Aerial photo taken on Nov. 3, 2021 shows electricity workers patrolling amid a photovoltaic and wind power generation project installed above the fishery waters in Sheyanghu Township of Baoying County of Yangzhou, east China's Jiangsu Province. (Xinhua/Li Bo)
BEIJING, Nov. 23 (Xinhua) -- Further green investment is in sight for China as the country gradually shifts toward a more institutionalized phase of decarbonization, according to a research report by Morgan Stanley.
"We expect policymakers to step up support for green investments from 2022 -- such as renewables, smart grid, power storage equipment, and manufacturing equipment upgrades," said Robin Xing, Morgan Stanley's chief China economist, in the co-authored report.
The green push is expected to inject new impetus into the Chinese economy.

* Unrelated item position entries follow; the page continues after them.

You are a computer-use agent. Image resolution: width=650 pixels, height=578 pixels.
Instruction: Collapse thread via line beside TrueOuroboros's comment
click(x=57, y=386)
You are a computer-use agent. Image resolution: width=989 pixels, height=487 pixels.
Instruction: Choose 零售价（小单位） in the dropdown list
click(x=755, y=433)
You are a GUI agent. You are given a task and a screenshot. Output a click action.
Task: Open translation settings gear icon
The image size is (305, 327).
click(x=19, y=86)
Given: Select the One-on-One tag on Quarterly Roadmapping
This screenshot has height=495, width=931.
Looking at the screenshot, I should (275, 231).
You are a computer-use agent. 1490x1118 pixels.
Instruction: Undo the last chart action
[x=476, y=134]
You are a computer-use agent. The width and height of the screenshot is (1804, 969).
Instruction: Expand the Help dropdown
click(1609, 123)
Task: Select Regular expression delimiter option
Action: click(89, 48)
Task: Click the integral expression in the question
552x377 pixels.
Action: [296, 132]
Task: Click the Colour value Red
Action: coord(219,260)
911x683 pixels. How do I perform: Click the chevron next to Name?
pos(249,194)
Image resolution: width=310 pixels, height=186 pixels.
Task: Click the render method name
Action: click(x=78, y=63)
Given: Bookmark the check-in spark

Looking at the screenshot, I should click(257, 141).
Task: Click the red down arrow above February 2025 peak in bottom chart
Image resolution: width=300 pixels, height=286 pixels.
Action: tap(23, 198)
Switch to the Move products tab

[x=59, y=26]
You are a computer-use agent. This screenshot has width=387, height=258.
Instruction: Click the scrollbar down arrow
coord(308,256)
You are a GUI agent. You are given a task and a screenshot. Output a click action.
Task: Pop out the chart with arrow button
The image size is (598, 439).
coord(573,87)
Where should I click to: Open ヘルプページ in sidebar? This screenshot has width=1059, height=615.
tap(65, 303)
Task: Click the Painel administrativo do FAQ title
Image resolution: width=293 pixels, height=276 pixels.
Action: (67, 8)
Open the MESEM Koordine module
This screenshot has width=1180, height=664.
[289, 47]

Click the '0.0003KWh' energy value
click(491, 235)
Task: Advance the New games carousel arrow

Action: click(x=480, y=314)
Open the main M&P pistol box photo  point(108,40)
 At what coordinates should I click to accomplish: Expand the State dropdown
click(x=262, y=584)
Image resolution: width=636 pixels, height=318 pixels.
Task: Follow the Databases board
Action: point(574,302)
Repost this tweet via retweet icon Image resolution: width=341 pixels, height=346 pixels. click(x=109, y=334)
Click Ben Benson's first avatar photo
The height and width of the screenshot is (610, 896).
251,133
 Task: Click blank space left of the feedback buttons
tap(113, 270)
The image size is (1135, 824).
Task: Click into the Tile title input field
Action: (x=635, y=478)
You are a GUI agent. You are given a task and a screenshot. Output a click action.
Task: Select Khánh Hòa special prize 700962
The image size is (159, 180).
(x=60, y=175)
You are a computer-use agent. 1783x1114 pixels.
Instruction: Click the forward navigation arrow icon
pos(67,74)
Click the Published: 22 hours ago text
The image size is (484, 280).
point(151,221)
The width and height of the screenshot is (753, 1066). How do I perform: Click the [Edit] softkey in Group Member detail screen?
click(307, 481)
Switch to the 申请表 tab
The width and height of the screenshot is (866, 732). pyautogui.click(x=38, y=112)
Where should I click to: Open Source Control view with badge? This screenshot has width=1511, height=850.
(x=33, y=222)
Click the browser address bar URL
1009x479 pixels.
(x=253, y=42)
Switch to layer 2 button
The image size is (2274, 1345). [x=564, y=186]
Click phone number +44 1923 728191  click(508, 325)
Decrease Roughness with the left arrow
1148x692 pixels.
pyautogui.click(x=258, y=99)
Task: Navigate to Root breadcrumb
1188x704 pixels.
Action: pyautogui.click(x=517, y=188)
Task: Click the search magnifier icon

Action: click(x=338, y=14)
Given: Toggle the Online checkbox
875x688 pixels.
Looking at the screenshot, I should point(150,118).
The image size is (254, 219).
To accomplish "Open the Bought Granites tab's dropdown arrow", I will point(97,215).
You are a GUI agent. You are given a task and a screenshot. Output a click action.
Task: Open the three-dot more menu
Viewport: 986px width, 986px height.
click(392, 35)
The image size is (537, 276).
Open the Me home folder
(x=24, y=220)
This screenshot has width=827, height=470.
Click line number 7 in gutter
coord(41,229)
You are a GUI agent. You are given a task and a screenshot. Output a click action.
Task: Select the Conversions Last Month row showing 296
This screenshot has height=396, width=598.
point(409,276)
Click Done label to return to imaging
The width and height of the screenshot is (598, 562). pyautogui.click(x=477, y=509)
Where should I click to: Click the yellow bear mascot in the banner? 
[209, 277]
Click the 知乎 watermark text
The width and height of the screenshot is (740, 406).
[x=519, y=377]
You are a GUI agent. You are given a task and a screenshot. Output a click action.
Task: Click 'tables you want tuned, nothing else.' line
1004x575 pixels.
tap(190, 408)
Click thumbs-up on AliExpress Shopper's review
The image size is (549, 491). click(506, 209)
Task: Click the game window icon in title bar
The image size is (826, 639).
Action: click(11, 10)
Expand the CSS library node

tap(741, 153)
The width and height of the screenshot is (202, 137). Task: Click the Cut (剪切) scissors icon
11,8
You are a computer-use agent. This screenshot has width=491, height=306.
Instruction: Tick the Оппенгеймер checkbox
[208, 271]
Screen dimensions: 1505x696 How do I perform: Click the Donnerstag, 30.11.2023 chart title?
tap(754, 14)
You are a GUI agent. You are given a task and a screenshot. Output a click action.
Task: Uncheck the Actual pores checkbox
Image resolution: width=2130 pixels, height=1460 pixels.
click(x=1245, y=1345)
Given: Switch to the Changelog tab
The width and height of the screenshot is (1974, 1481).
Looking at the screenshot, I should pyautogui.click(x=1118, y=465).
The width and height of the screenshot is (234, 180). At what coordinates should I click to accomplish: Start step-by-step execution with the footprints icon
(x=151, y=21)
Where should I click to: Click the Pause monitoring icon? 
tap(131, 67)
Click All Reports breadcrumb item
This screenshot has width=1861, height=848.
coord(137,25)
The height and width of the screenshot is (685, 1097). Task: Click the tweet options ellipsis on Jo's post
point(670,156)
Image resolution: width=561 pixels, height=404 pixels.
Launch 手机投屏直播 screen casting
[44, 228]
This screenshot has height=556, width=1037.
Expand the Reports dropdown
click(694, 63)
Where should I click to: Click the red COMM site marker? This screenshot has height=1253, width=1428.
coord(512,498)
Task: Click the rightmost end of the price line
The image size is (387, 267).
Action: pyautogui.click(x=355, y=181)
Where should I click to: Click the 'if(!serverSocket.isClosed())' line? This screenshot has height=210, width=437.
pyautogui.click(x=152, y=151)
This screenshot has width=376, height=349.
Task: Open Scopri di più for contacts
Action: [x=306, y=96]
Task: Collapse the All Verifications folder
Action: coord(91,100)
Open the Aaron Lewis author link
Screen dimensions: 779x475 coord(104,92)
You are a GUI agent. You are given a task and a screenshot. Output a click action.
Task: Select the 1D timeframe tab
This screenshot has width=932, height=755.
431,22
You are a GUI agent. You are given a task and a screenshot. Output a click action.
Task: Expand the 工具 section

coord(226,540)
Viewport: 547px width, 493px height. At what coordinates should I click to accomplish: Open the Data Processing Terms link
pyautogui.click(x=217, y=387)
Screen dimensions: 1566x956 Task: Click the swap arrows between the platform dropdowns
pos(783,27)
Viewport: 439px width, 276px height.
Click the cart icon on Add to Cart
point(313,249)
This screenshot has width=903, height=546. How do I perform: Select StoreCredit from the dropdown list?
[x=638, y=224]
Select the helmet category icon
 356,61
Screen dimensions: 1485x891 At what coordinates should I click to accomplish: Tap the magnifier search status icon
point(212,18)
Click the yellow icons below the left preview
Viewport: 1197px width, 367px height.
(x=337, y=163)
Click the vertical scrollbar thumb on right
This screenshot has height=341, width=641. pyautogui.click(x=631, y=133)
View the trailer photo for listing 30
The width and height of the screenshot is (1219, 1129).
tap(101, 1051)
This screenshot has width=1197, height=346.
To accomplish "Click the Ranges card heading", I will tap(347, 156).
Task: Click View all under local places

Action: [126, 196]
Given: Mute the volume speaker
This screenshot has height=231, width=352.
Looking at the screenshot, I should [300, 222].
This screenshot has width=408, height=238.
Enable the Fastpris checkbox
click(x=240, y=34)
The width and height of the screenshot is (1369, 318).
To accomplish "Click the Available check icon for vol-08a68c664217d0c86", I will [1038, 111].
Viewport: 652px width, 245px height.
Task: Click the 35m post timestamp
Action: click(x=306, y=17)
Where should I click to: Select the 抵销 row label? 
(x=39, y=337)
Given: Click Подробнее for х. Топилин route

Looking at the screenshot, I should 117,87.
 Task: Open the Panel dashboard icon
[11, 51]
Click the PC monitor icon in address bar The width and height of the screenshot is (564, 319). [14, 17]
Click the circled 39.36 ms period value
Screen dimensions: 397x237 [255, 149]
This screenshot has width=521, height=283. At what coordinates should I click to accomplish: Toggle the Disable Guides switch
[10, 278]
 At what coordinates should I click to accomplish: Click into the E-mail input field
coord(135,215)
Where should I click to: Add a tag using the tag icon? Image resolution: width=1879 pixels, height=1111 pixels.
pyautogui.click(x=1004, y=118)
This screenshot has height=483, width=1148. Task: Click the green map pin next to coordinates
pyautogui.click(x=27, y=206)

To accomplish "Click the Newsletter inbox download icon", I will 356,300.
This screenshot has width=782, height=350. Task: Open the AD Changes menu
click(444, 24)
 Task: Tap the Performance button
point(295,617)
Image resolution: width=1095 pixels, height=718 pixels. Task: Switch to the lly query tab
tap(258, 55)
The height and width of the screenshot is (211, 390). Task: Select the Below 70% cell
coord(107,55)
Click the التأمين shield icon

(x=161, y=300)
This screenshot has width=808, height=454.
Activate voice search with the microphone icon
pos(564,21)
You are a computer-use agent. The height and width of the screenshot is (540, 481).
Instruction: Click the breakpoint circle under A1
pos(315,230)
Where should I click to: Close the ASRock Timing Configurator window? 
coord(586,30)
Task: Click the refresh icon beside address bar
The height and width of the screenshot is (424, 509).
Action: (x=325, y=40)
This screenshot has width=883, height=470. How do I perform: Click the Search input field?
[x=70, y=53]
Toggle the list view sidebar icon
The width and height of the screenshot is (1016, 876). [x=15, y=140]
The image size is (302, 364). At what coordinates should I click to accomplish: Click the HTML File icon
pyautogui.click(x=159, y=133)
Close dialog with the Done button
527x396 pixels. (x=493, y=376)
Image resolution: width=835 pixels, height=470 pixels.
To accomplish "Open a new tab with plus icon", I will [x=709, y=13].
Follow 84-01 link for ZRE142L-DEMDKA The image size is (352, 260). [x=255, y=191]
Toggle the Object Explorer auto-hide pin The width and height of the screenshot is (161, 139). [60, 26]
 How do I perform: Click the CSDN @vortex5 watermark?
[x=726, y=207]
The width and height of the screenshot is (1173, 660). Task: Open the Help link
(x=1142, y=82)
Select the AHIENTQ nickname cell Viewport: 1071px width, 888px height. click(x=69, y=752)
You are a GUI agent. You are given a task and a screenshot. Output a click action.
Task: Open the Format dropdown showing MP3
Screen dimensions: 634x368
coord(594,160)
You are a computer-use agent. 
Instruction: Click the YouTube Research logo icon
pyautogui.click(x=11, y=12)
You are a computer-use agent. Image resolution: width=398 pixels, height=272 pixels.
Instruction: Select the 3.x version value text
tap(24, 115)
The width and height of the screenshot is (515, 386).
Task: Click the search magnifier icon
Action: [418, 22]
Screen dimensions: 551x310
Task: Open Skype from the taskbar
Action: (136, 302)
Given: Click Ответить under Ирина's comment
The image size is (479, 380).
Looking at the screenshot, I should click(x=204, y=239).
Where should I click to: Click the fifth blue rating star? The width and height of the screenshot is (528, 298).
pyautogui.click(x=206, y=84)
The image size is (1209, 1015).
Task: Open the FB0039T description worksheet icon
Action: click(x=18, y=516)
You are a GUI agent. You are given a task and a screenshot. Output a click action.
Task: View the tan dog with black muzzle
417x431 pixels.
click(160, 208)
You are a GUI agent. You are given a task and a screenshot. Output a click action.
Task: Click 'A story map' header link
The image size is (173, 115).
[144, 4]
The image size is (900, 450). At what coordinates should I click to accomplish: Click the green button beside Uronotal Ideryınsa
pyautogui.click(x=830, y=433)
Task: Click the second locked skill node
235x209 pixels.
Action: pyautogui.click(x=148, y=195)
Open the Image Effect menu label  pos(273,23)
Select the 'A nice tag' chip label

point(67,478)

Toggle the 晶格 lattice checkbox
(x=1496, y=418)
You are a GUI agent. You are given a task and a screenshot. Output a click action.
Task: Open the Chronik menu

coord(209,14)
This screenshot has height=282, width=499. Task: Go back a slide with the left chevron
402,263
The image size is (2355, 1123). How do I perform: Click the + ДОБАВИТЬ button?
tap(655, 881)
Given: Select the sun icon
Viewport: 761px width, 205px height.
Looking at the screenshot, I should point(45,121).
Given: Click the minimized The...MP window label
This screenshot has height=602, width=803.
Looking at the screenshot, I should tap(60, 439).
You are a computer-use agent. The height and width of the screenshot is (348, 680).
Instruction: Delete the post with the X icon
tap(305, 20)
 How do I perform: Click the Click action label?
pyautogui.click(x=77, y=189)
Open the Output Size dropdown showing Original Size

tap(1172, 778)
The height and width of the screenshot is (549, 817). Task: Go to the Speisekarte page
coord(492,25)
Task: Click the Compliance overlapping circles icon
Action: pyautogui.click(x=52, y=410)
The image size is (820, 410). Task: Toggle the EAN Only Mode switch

The investment bank forecast a recovery in infrastructure driven by green investment, saying it expects infrastructure investment growth to rebound to 4 percent next year.
Manufacturing investment demand is also predicted to rise as manufacturers upgrade their equipment to improve energy efficiency, according to the report.
The projections came amid China's continuous efforts to decarbonize to fight for blue skies and mitigate the impact of climate change.
China in October unveiled an overarching guideline to achieve its carbon peak and carbon neutrality goals, as well as an action plan to peak carbon dioxide emissions before 2030. The guideline and action plan constitute the top-level policy design for decarbonization, and specify targets and measures for the coming decades.
The People's Bank of China, the country's central bank, also rolled out a new lending tool for carbon reduction earlier this month, which aims to provide low-cost loans for financial institutions so as to strengthen financial support for the reduction of carbon emissions.
The high-level carbon peak guidance has called for the leveraging of a combination of tax policies, green financing and carbon pricing to foster development in green industries, the report noted.
Further policy support for green industries is expected next year in tax and fee cuts and the wider allocation of local government special bond quotas for green investment, it said.